Realizing profits in a disciplined way is an essential part of trading successfully. Lack of discipline leads to emotional trading and is another of the major reasons why most forex traders fail. Losing discipline in a trading situation takes place every day in the market, and any of a number of causes and excuses are used by traders to justify their mistakes.
Unfortunately, more often than not, a trader that loses discipline will eventually lose money as well. That is, unless they are extremely lucky, of course. Still, the fact remains that they are just not playing the odds when it comes to their forex trading activities. At a certain point, the trader who has lost all discipline acts in a way remarkably reminiscent of a gambler, since they have virtually stopped being a business person when it comes to their trading.
Such a gambler might get favored with a long string of winners, only to gamble away all of their winnings and more before leaving the table. Of course, they had ample opportunity to walk away with a profit, but they did not have the discipline to do so.
In essence, any forex trader that wants to be in the business over the long term needs to think of their trading activities more as a business, than as a gambling game. Having a set of rules which are of a purely technical nature, is the ideal method for approaching forex trading in an objective manner.

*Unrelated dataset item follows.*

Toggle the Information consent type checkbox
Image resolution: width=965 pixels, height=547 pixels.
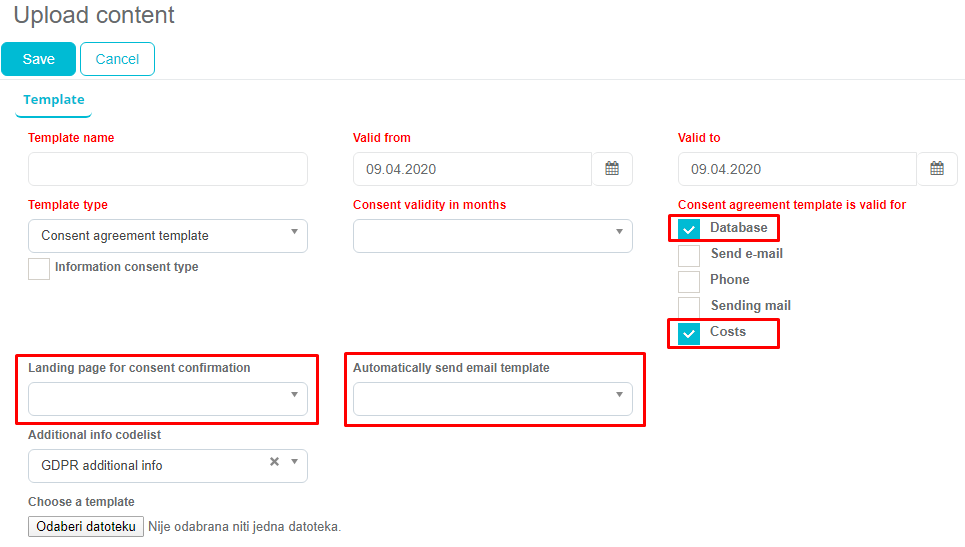pyautogui.click(x=39, y=268)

These impractical goals will either cause a person to take more risk than they should on individual trades, or they will encourage more trades than would be necessary within the bounds of a balanced and objective trading strategy. Forex has caused large losses to many inexperienced and undisciplined traders over the years.
In general, the emotion of fear arises from a perceived threat and developed as a natural defense mechanism in most animals. Each individual trader will have a different answer to the above question.